Objectification hypocrisy
Posted in General Musings on June 15th, 2011 by Big Ed – Be the first to commentRecently, I came across a blog written by a former strip club manager, Strip Club Hound. I’ve been enjoying it and one of his posts dovetailed neatly into last week’s post on objectification. In it, he talks about a customer who said, “what do I have to do to get one of these bitches to go out with me?”
Err, you can’t.
As Strip Club Hound discusses, even though the customer was being nice to the dancers on the outside, they could sense his attitude anyway. Strip Club Hound says
Dancers in a club are very sensitive to how men view them. They know they’re sex objects to the customers who come in. If they’re going to relate to a man in any other way than to just sell him lap dances, they want to believe he thinks of them as more than just sex objects.
Now I happen to think this applies to women in general and not just strippers. Strippers may just be more conscious that they’re being objectified and reduced to bodies on display.
The thing is, the objectification is then usually mutual. The customer who sees a dancer as just tits and ass is most likely viewed as just a wallet to the dancer. The problem comes when the customer wants to pretend he’s more than a wallet, but won’t (or doesn’t know how) to stop objectifying the dancer and see her as a human being. There’s a fundamental hypocrisy there that the customer often doesn’t see.
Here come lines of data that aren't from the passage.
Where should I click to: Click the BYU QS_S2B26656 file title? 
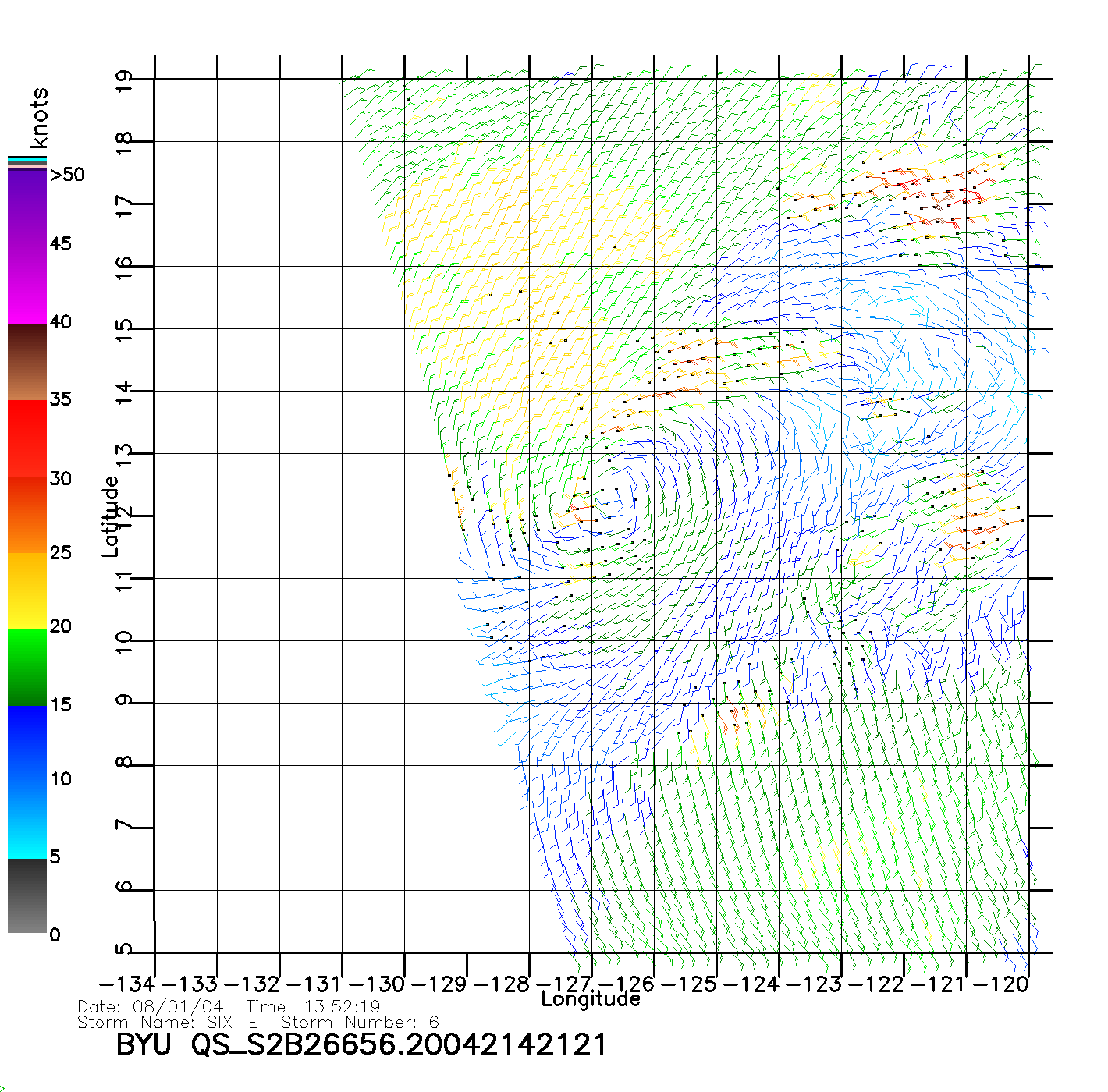click(x=360, y=1044)
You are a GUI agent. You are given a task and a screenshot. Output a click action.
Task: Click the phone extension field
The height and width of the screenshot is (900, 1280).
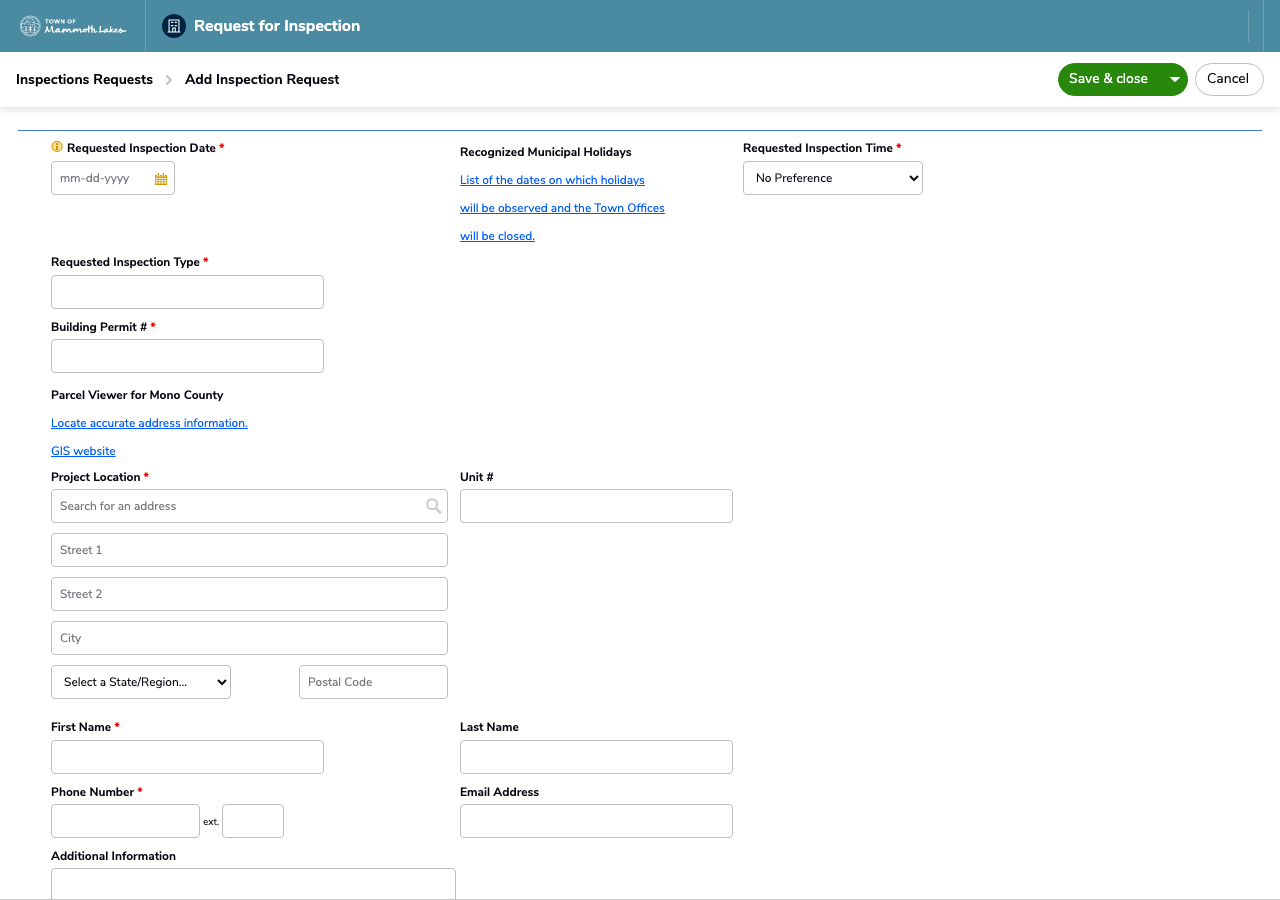click(x=253, y=821)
The thing is, it’s this hypocrisy that’s causing him the pain. Want to be someone who is seen as dateable? Desirable? More than a wallet? That’s what the customer asking the dancers out wants, right? Because if it’s just to get laid by a beautiful woman, I’m pretty confident that enough money would get him some dancer at the club. It’s not a huge enough step to go from lapdances for pay to sex for pay if the money’s right. So either the customer is being cheap or stupid.
Aside–I’m quite serious about “some dancer.” Sure, a specific dancer may say “no” no matter what the offer, but the odds of getting some stripper to agree to sex are pretty good if the money is high enough. For example, $10,000 for one night would probably get a taker. Heck, for $1 Million, most women, stripper or not, would probably stop and think about it. If a guy can be honest that all he’s interested in is sex with an objectified body, the rest is just price and shopping around.
But if a guy wants an interaction with a person instead of an object, the currency isn’t money. It’s, at a minimum, respect. Interest, appreciation, and even simply liking the other person all come into play too. It’s treating the other person like a person instead of an object. Ultimately, it’s proof that you get what you give.
It doesn’t even matter what the woman does. When I was a regular at strip clubs, I quickly figured out that if I treated the dancers as people as with respect, they returned the niceness. Sometimes that was just attitude. Sometimes it was small favors, like extending a private dance another song for free.
There’s a place for objectification, like I wrote previously. There’s not a place for hypocrisy. So part of our ‘growing up’ is learning to spot and eliminate such hypocrisy in ourselves. It’s not easy, but always worth it.